- **Work order**:
Give back each record precisely, pictures excluded.

#### Provided information

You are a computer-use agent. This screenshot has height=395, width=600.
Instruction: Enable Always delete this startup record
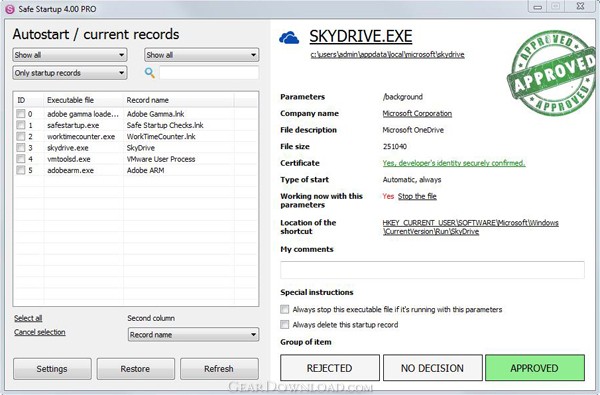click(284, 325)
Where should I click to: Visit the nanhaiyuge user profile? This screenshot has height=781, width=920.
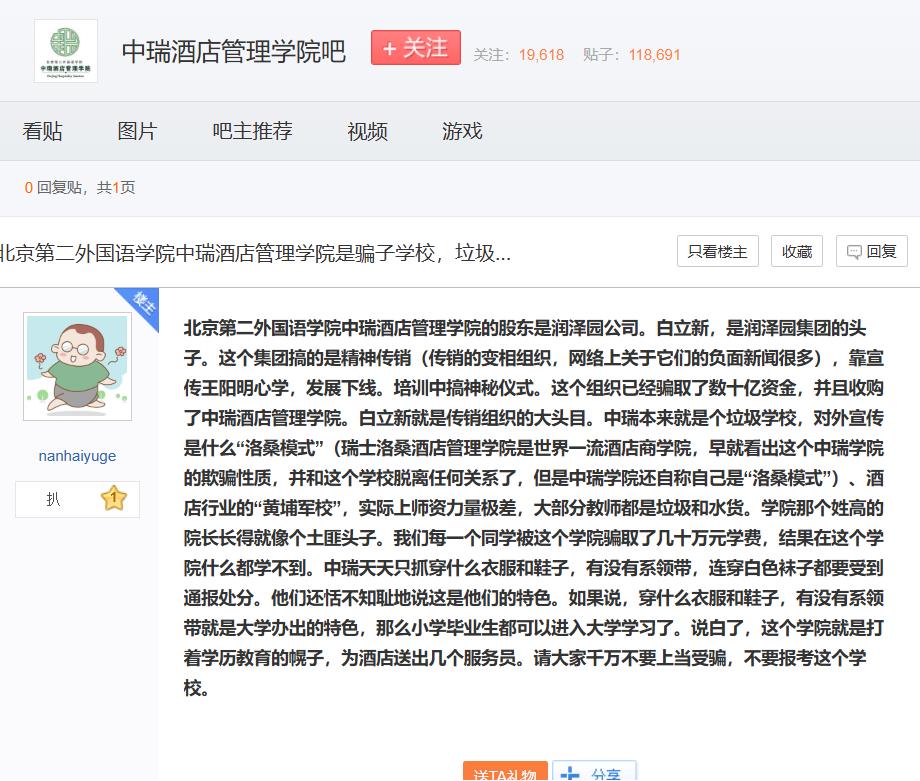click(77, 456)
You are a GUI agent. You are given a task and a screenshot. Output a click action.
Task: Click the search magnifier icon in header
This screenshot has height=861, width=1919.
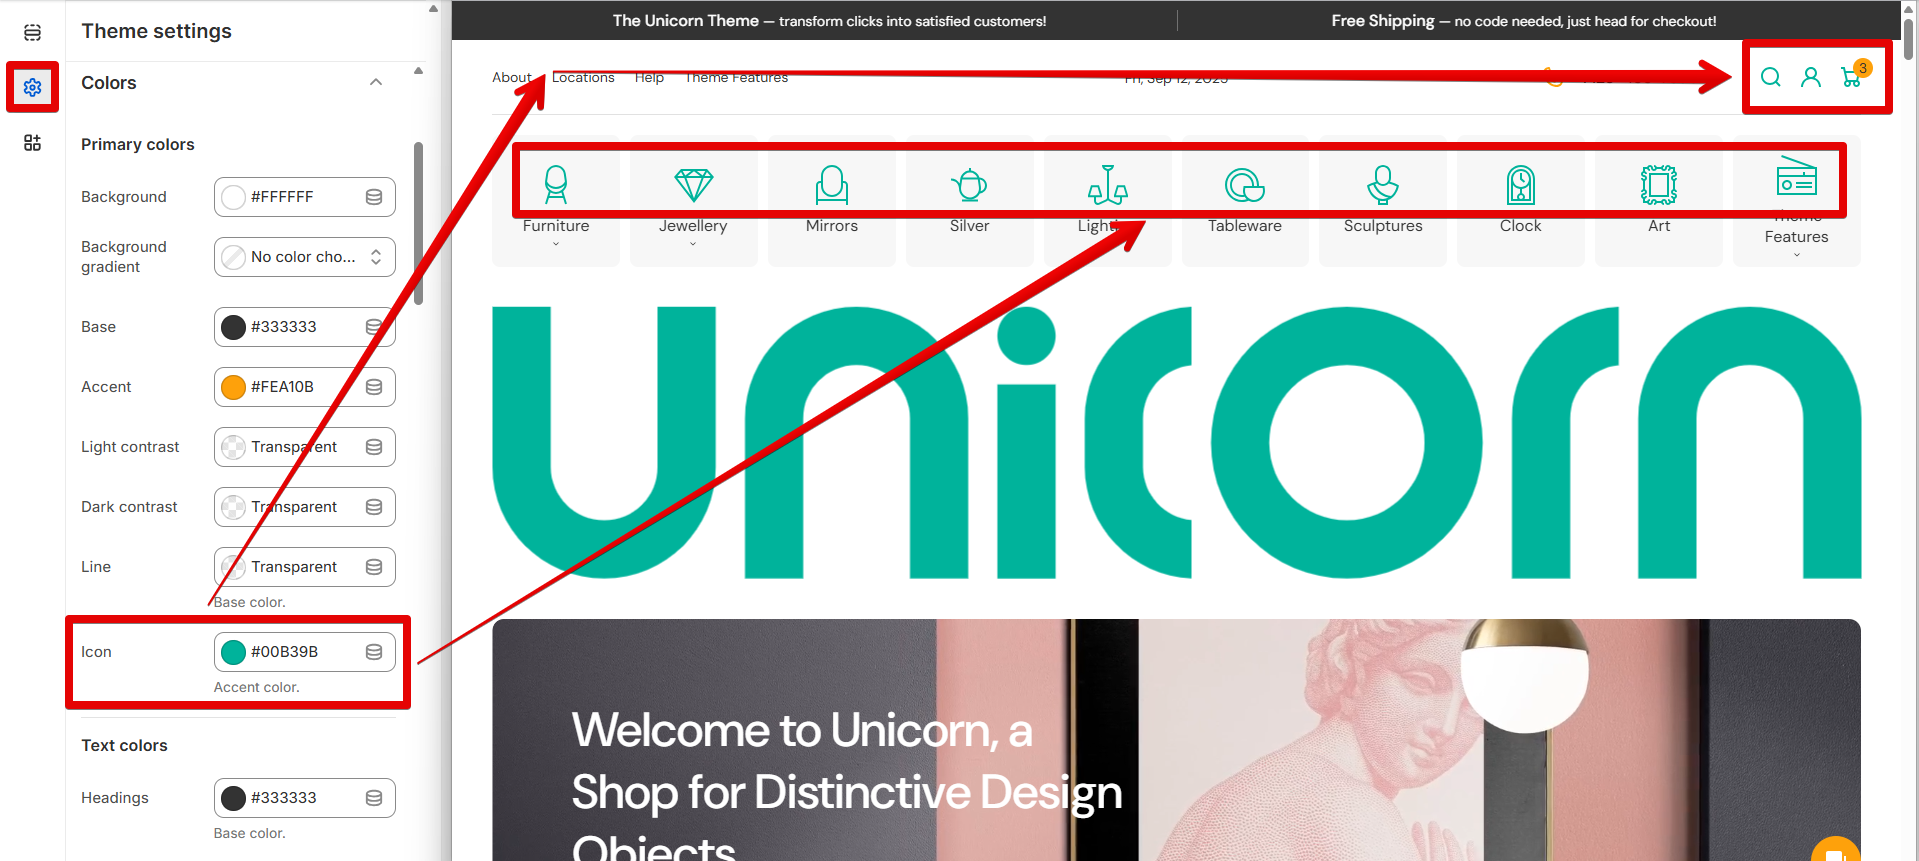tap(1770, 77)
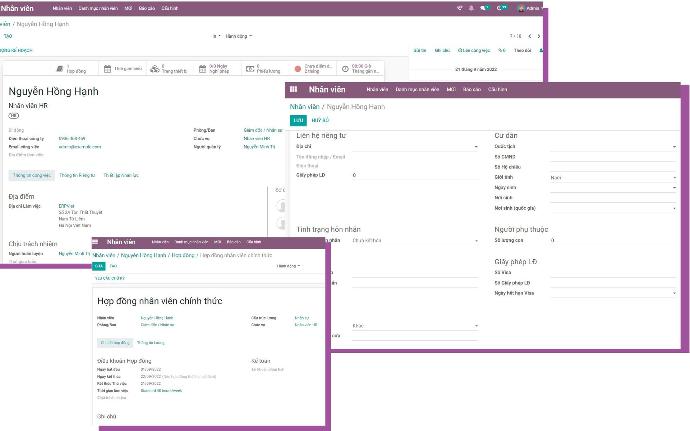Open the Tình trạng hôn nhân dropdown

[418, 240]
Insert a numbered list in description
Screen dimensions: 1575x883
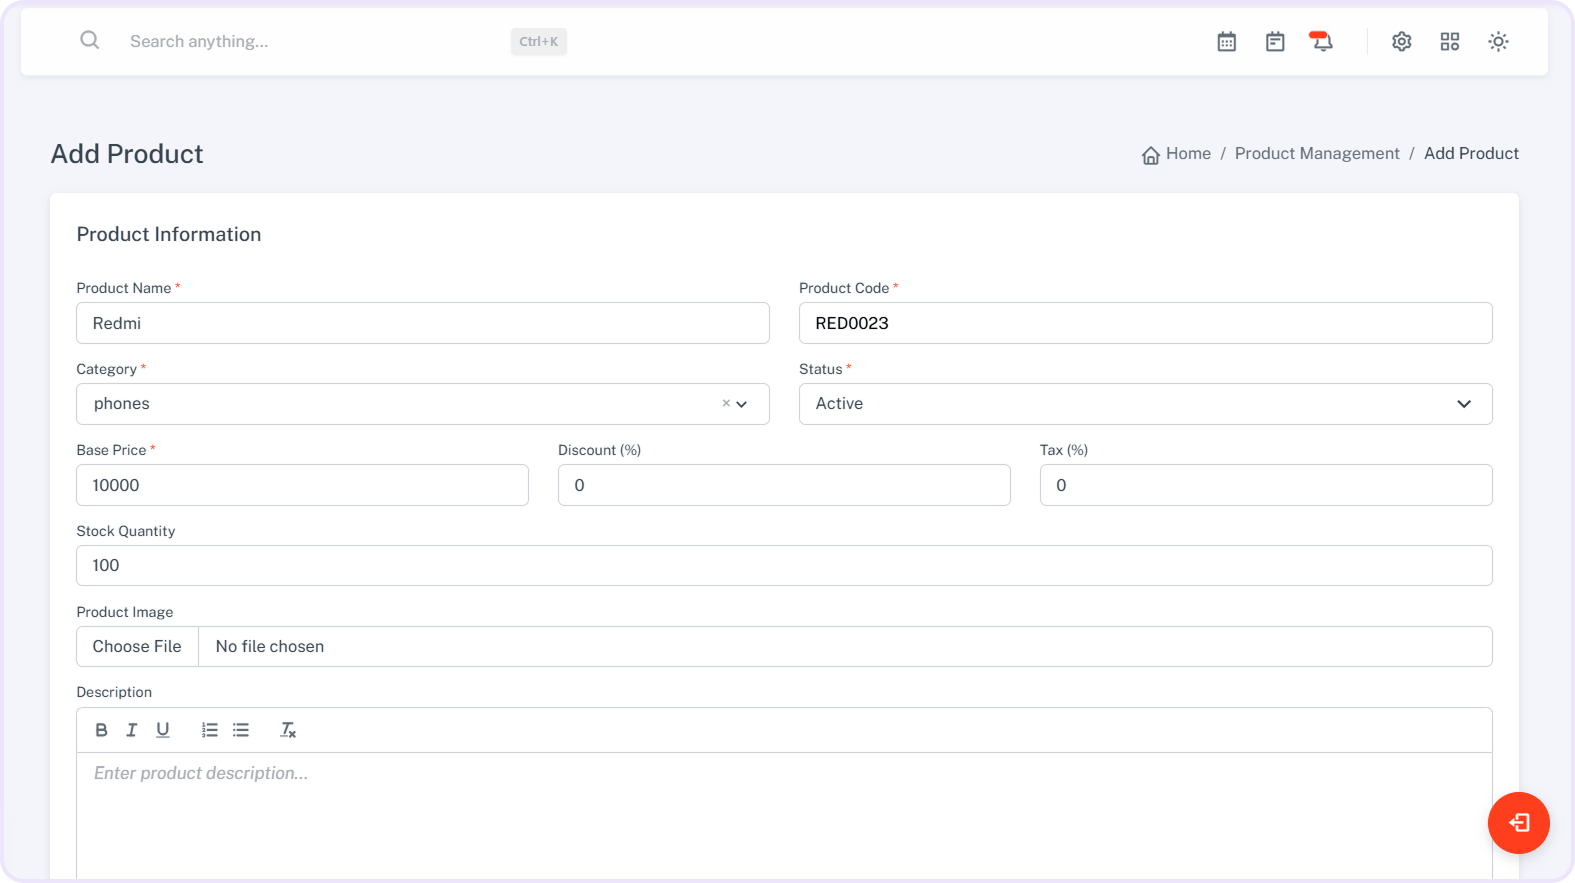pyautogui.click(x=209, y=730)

########

- **Answer**:
You are a computer-use agent. This screenshot has height=395, width=600.
Instruction: Enable Always delete this startup record
click(284, 325)
Where should I click to: Visit the nanhaiyuge user profile? This screenshot has height=781, width=920.
click(77, 456)
You are a GUI agent. You are given a task and a screenshot. Output a click action.
Task: Click the search magnifier icon in header
This screenshot has height=861, width=1919.
tap(1770, 77)
Open the Tình trạng hôn nhân dropdown

[418, 240]
Insert a numbered list in description
Screen dimensions: 1575x883
pyautogui.click(x=209, y=730)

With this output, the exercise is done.